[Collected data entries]
"""
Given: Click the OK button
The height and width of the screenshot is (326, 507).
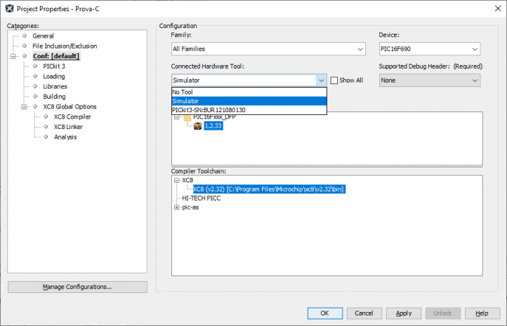Looking at the screenshot, I should coord(324,313).
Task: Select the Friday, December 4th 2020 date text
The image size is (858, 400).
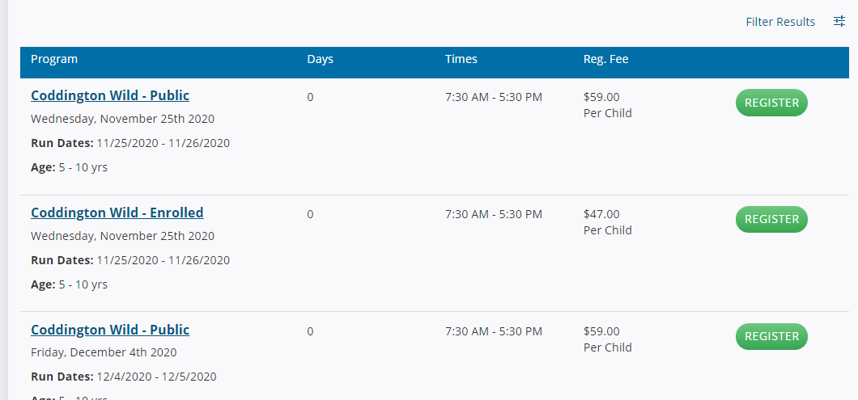Action: click(x=104, y=352)
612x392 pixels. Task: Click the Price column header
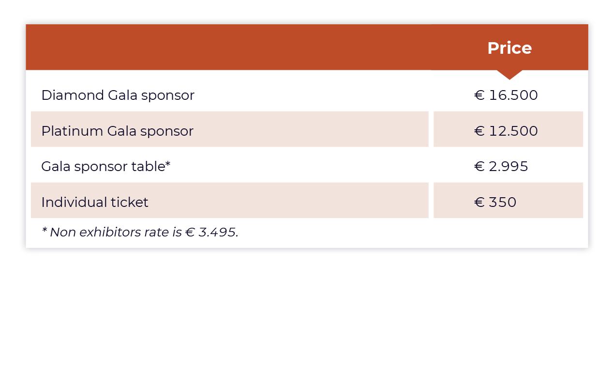point(509,48)
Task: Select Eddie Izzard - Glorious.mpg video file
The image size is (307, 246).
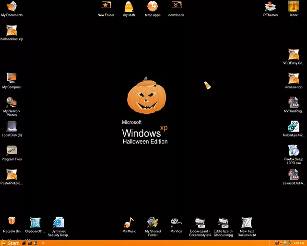Action: click(x=223, y=222)
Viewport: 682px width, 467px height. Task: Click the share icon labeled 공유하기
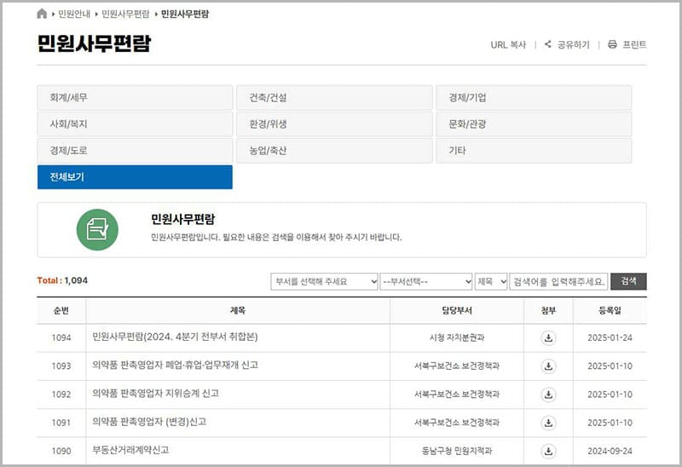coord(548,44)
"""
## Exercise directions
Would you mind returning each entry above word for word, skipping the images?

## Reply
Given: Click the OK button
The height and width of the screenshot is (326, 507).
Looking at the screenshot, I should coord(324,313).
Task: Select the Friday, December 4th 2020 date text
The image size is (858, 400).
Action: click(x=104, y=352)
612x392 pixels. Task: Click the Price column header
point(509,48)
Task: Select Eddie Izzard - Glorious.mpg video file
The image size is (307, 246).
Action: click(x=223, y=222)
Viewport: 682px width, 467px height. Task: Click the share icon labeled 공유하기
coord(548,44)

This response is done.